The Lone Ranger and Tonto Fistfight in Heaven by Sherman Alexie
My rating: 4 of 5 stars
I finally got around to finishing this. Started it like 6 or 7 yrs ago after having watched Smoke Signals which was loosely based on these stories and was written by the same author, Alexie.
I'd like to say that I was completely riveted by each story because I so so much loved Smoke Signals. Instead I can say that several stories were wonderfully written: "The only traffic signal on the reservation doesn't flash red anymore (probably my favorite) which is a meditation on reservation heroes, basketball, alcohol, and dreams; "This is what it means to say Phoenix, Arizona" where we get the broad strokes of the Smoke Signal plot; "Jesus Christ's half-brother is alive and well on the Spokane Indian Reservation" which is philosophical and surprising; Family portrait which gets at the constant distortion of language and history.

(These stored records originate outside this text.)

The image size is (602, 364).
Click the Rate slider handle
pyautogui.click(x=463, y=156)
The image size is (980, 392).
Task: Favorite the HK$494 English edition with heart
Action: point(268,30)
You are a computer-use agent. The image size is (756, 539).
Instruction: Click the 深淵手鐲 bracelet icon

I can also say that the overall impact of the book is unique, irreverent, fanciful yet stone-cold serious, playful yet philosophical AND my sense is when I wasn't riveted it was about me, about my inability to close my eyes and embrace the wispy lunacy that Alexie is boring into. Here's some stone-cold serious lunacy, an irreverently counterintuitive passage from "The only traffic signal...":
"It's hard to be optimistic on the reservation. When a glass sits on a table here, people don't wonder if it's half-filled or half empty. They just hope it's a good beer. Still, Indians have a way of surviving. But it's almost like Indians can easily survive the big stuff. Mass Murder, loss language and land rights. It's the small things that hurt the most. The white waitress who wouldn't take an order, Tonto, the Washington Redskins" (49).

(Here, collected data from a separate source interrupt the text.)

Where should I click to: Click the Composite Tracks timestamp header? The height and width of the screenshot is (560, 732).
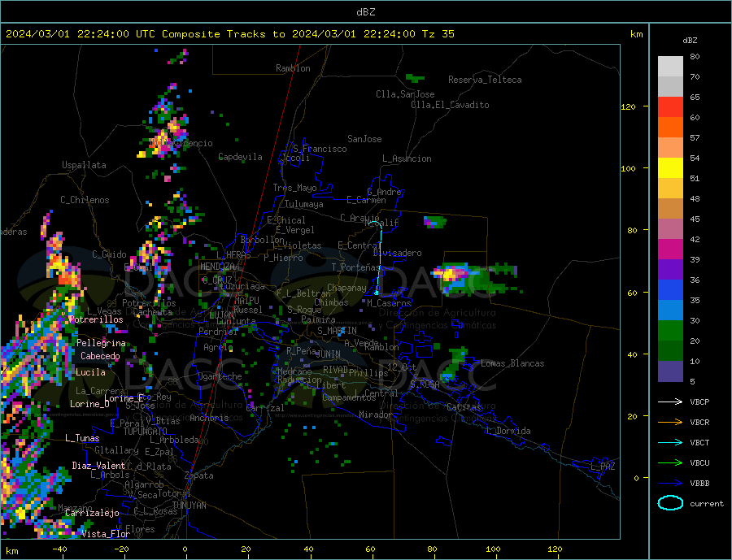pyautogui.click(x=230, y=34)
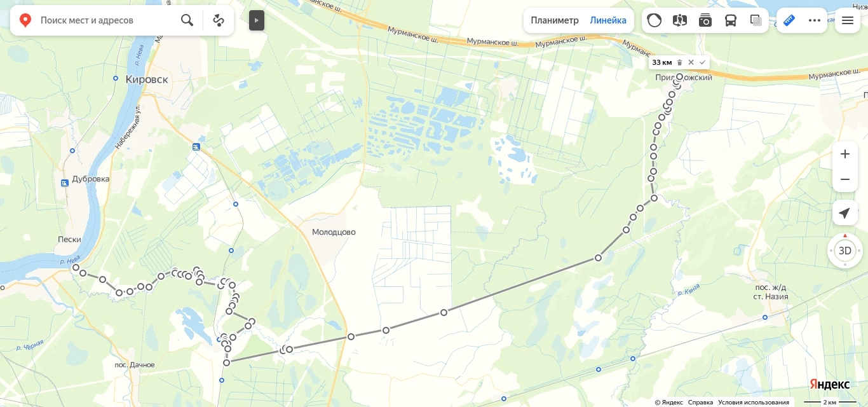Toggle the traffic layer icon
This screenshot has width=868, height=407.
[654, 20]
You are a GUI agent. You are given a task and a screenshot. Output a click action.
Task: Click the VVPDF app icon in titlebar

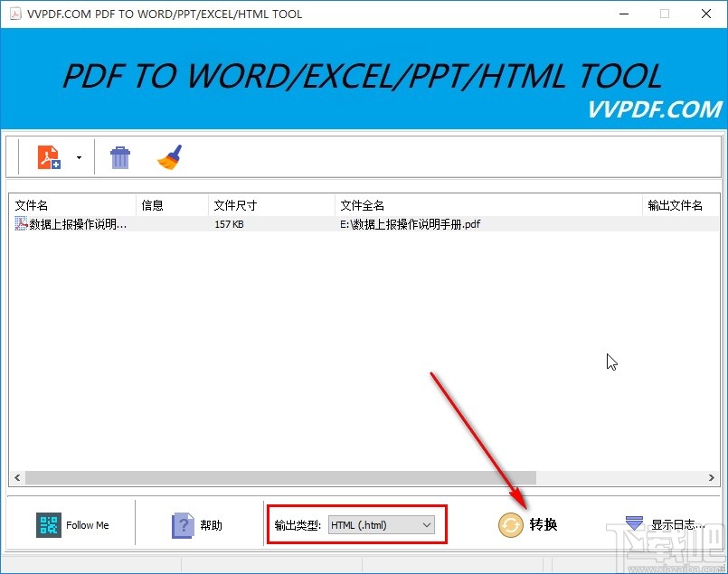tap(14, 14)
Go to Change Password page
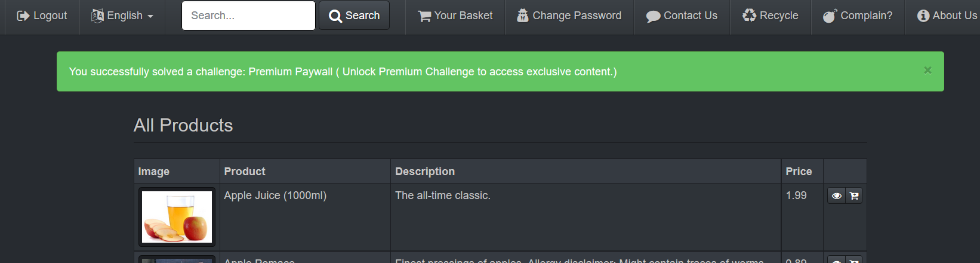Screen dimensions: 980x263 click(x=569, y=16)
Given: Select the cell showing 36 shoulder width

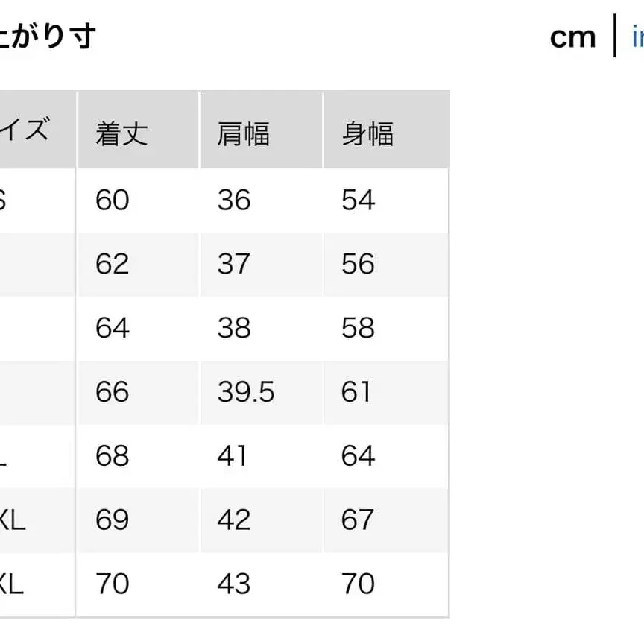Looking at the screenshot, I should [236, 200].
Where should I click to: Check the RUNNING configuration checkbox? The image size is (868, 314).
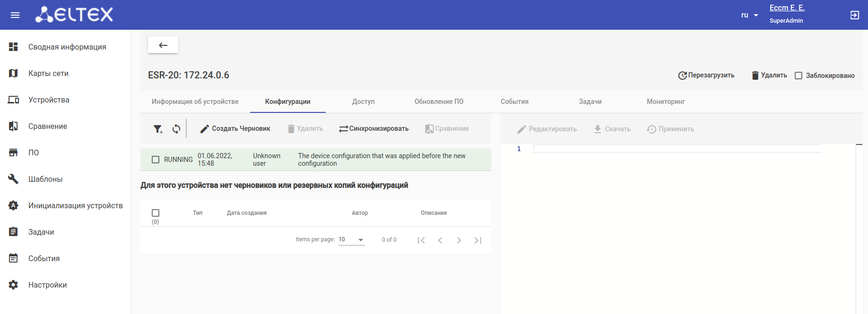click(156, 160)
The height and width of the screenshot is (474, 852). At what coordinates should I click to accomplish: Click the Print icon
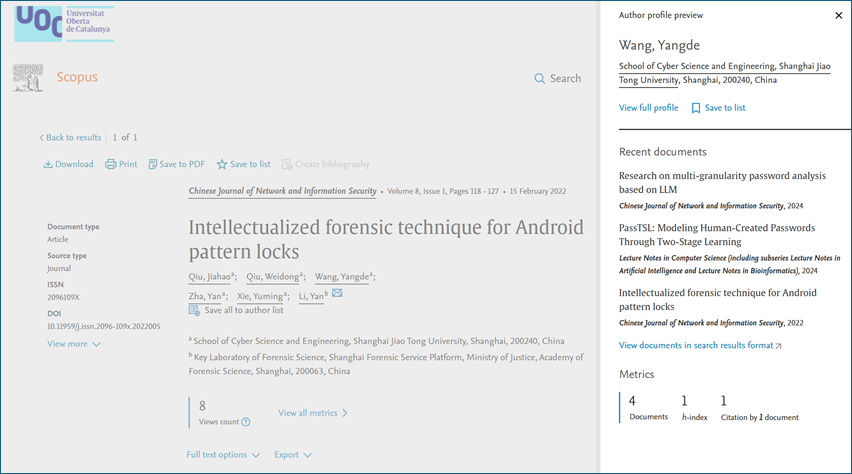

And that's the essence of the book and Smoke Signals. Alexie faces the pain and suffering of the Indian, completely embraces AND rejects the truth and stereotype of the drunk broken Indian, yet comes out laughing and fancydancing and storytelling. Alexie embraces the meaninglessness, the absurdity of it all, instead of trying to explain it or rectify it.
View all my reviews
2 comments:
Well said, Ron. I think you capture Alexie's writing very well. I find that he never lets me get comfortable, you know? I kind of set my palate for a certain kind of fare from him, and then he disrupts that with something unexpected and not always welcome. And, of course, that's part of what he's all about, I suppose--not being pigeonhole-able.
Yes, exactly--never let's you quite get comfortable. Always a little something to throw one off balance.